Thursday, January 8, 2009

Mark Vs. Bernardo

Who has it right on this immigration perspective?

To continue with yesterday's theme from Westside Story: "What's the difference between Puerto Ricans and Poles?", here's a surprising summary of Mark Krikorian's latest book "The new case against immigration: Both legal and illegal":
[W]hat's different today is not the immigrants, but us. Today's immigrants are very similar to those of a century ago, but they are coming to a very different America -- one where changes in the economy, society, and government create fundamentally different incentives for newcomers. In other words, the America that our grandparents came to no longer exists. And this simple fact must become the new starting point for the explosive debate about immigration policy.
Strange, an immigration expert, who has done countless studies on the subject and who is most certainly more educated, and dare I say, more intellectually endowed, than Bernardo, fails to have that flash of insight of Bernardo's when Bernardo says that his Puerto Rican countrymen will always have troubling fitting in America unlike his Polish and Irish counterparts.
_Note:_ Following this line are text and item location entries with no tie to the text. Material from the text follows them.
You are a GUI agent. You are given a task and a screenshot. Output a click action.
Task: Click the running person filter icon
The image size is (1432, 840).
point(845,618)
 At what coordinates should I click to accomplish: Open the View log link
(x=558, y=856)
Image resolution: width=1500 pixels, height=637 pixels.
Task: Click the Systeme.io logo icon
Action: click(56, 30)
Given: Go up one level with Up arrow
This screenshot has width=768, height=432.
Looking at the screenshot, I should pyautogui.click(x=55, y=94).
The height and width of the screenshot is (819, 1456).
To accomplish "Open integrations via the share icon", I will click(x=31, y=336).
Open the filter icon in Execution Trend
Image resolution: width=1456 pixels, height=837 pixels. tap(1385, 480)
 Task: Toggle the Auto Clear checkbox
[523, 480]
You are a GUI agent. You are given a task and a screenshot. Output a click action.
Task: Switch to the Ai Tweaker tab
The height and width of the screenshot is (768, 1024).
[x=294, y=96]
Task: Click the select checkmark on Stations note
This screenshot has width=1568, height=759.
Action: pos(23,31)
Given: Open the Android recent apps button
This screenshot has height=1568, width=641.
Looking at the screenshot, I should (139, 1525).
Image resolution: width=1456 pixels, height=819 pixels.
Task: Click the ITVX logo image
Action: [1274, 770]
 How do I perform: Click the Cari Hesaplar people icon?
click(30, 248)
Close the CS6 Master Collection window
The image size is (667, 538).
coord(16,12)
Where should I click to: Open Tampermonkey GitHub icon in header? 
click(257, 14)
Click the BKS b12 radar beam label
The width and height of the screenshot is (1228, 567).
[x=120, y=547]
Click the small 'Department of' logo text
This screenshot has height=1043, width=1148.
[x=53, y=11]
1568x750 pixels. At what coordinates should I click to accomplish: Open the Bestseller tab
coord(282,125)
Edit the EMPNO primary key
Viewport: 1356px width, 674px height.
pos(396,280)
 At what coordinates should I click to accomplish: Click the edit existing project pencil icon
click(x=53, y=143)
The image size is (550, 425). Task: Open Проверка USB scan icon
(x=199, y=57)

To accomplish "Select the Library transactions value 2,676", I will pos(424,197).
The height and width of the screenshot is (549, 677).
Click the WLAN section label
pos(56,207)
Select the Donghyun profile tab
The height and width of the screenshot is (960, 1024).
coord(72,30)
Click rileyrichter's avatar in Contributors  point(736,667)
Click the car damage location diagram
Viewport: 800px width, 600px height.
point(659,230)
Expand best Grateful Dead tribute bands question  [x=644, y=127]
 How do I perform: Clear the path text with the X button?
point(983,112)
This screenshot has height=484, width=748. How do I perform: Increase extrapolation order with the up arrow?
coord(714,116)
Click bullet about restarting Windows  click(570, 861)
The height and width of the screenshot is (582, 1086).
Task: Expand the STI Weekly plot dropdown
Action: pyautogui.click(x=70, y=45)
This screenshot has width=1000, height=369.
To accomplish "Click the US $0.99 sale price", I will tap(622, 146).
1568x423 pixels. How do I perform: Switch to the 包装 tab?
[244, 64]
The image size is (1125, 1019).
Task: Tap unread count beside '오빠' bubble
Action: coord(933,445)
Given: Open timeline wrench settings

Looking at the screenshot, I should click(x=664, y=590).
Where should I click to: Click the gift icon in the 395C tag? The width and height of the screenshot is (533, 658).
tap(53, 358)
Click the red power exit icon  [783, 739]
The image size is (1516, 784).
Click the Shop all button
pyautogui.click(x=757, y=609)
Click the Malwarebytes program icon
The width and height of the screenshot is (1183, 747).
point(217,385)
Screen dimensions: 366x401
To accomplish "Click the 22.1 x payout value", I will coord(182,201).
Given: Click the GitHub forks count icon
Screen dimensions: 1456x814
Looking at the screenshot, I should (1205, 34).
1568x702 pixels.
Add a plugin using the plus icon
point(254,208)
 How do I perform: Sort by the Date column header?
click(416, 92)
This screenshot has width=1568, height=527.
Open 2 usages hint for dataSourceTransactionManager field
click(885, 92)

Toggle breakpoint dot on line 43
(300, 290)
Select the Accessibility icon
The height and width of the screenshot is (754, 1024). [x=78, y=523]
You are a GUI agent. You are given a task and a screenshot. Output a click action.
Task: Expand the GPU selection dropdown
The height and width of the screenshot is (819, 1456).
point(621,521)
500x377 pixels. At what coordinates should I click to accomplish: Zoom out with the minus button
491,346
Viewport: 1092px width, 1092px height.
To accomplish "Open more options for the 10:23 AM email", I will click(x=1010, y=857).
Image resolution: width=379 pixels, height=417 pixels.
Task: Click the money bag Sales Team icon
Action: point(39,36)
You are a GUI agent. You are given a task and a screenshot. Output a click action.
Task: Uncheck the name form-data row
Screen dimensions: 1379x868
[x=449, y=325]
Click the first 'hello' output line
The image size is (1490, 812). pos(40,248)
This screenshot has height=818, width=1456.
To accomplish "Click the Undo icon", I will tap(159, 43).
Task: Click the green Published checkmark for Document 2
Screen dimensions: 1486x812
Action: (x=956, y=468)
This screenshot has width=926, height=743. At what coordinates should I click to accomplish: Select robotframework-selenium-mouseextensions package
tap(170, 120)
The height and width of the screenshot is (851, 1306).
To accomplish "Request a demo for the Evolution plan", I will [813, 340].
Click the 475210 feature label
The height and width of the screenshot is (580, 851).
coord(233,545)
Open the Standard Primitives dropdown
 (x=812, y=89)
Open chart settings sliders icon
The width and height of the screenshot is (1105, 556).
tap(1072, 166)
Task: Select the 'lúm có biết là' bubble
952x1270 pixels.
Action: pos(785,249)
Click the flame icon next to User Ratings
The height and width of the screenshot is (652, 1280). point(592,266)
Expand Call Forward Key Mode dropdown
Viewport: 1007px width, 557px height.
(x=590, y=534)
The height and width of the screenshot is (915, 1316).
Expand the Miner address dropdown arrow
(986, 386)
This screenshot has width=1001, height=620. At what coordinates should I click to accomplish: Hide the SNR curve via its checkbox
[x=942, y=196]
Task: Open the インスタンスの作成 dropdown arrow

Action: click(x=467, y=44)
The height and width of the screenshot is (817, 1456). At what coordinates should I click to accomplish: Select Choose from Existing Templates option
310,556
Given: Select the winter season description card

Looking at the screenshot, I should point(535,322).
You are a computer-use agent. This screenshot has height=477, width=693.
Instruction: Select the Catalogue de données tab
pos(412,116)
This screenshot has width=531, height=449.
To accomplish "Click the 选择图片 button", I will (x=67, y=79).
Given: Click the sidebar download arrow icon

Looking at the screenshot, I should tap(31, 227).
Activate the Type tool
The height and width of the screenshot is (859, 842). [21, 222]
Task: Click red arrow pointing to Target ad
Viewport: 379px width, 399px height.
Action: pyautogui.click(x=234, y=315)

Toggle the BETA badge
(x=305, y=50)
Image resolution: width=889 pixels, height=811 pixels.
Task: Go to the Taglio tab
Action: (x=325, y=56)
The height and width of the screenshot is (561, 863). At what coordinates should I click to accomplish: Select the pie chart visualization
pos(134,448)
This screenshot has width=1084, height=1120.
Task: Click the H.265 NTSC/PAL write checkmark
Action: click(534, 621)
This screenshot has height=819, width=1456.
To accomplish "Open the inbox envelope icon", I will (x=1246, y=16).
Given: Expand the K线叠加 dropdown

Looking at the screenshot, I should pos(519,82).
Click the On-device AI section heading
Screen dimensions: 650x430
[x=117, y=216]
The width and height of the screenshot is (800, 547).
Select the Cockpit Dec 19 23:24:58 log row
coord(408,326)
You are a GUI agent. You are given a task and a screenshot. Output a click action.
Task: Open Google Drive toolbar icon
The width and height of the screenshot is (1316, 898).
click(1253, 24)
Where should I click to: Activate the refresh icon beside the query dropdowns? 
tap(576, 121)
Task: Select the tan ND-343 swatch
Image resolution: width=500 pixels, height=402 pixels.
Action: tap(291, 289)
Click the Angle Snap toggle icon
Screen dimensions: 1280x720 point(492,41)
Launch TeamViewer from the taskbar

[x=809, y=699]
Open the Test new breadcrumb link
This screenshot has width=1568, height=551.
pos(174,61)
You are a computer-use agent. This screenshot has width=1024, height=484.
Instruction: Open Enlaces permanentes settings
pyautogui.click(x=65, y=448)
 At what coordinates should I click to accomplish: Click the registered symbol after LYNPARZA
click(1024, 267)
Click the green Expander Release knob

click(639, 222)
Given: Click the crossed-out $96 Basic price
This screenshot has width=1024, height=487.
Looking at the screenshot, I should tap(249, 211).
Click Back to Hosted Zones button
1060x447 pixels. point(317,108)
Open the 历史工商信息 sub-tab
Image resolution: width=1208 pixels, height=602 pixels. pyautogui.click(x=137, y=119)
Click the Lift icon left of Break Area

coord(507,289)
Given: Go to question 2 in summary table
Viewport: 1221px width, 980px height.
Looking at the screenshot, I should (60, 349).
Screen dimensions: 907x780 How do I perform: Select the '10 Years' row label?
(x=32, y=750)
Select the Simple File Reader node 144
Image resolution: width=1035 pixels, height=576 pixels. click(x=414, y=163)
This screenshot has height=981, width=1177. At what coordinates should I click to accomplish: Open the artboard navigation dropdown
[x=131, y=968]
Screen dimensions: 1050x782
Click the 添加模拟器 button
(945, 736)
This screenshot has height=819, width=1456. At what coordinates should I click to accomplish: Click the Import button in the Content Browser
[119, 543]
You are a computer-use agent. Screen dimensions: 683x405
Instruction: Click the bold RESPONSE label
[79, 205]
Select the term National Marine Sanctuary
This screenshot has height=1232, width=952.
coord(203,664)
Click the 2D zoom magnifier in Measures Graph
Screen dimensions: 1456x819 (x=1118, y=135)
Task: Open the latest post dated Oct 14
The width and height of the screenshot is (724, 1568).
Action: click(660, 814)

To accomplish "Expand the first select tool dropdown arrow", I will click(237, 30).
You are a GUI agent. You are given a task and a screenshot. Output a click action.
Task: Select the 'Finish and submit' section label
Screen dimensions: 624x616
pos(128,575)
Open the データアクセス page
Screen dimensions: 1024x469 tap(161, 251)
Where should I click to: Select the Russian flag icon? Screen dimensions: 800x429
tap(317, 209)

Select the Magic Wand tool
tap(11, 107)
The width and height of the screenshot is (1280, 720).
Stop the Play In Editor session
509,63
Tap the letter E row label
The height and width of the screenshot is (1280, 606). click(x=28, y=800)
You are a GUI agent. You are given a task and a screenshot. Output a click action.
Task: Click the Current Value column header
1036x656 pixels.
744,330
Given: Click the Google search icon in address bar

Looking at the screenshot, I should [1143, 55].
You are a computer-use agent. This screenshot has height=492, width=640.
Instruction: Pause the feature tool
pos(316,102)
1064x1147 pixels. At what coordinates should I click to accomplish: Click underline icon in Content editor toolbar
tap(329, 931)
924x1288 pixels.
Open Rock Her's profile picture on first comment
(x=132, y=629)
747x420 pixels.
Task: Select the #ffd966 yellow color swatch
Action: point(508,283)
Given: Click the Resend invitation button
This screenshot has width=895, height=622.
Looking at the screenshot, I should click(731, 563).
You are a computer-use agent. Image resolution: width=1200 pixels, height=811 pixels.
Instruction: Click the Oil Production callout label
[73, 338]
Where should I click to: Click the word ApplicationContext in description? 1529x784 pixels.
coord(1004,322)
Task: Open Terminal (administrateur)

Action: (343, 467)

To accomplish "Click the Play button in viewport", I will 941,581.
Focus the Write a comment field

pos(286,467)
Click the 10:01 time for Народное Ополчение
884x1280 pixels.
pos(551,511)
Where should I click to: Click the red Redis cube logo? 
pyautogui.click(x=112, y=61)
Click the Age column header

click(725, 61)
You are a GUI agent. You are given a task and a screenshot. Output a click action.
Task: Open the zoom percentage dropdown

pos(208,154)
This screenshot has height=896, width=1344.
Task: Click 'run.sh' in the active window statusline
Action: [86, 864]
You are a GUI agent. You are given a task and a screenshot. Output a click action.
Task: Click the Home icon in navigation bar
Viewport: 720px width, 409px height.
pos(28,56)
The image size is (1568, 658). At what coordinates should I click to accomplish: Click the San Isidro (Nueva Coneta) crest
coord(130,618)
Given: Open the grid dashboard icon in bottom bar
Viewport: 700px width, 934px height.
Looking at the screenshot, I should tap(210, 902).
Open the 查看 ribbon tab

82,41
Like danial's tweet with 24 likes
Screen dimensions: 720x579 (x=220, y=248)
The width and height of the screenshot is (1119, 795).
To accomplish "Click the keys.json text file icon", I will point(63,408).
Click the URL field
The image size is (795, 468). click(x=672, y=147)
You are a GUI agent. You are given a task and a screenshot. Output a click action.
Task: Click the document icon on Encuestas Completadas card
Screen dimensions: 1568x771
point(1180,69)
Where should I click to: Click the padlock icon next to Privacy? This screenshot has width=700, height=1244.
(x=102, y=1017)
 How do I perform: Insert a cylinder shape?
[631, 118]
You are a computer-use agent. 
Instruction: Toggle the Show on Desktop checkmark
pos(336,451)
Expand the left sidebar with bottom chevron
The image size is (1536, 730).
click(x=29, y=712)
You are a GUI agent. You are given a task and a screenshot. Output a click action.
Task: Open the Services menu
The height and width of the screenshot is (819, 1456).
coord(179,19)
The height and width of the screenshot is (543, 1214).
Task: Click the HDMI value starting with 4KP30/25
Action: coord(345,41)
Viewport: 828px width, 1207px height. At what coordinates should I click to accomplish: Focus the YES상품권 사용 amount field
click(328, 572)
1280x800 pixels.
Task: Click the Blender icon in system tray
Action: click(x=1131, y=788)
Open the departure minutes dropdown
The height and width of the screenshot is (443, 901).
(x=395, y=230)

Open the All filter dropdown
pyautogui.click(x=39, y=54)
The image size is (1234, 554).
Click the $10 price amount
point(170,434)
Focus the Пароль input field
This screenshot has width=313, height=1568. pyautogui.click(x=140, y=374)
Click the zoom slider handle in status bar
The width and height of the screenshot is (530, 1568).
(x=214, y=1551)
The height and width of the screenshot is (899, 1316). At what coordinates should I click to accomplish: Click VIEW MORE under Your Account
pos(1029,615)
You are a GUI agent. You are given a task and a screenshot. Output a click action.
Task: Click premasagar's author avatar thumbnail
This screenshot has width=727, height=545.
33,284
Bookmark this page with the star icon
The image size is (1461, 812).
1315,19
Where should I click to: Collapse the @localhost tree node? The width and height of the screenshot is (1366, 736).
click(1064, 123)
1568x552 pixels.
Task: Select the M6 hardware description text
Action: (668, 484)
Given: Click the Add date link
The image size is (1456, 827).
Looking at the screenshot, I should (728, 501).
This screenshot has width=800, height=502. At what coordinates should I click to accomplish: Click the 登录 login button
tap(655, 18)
I will have to read the whole book to make an educated comment on this excerpt. Perhaps Krikorian is right, but this isn't the consensus of many other experts, which is that current immigrants are very different from those who would have come here during Krikorian's grandparents' days.

Still, there is still a lot to unravel in just this one excerpt. For example, Krikorian's changed, contemporary America is actually more of a reflection of these current immigrants than the American of yonder years (which I assume means pre-1960s). In other words, Indians are coming to an America with large numbers of Indians already here. The change has already been allowed to occur, starting in the 1960s. And yes, certainly, these current Indians would be no different in some respects (for example in aspiration - to get better jobs, to live peaceful lives, to earn more money, to escape war etc...) than any other immigrant.

But to categorically say that they are all the same as his grandparent's days damages his thesis.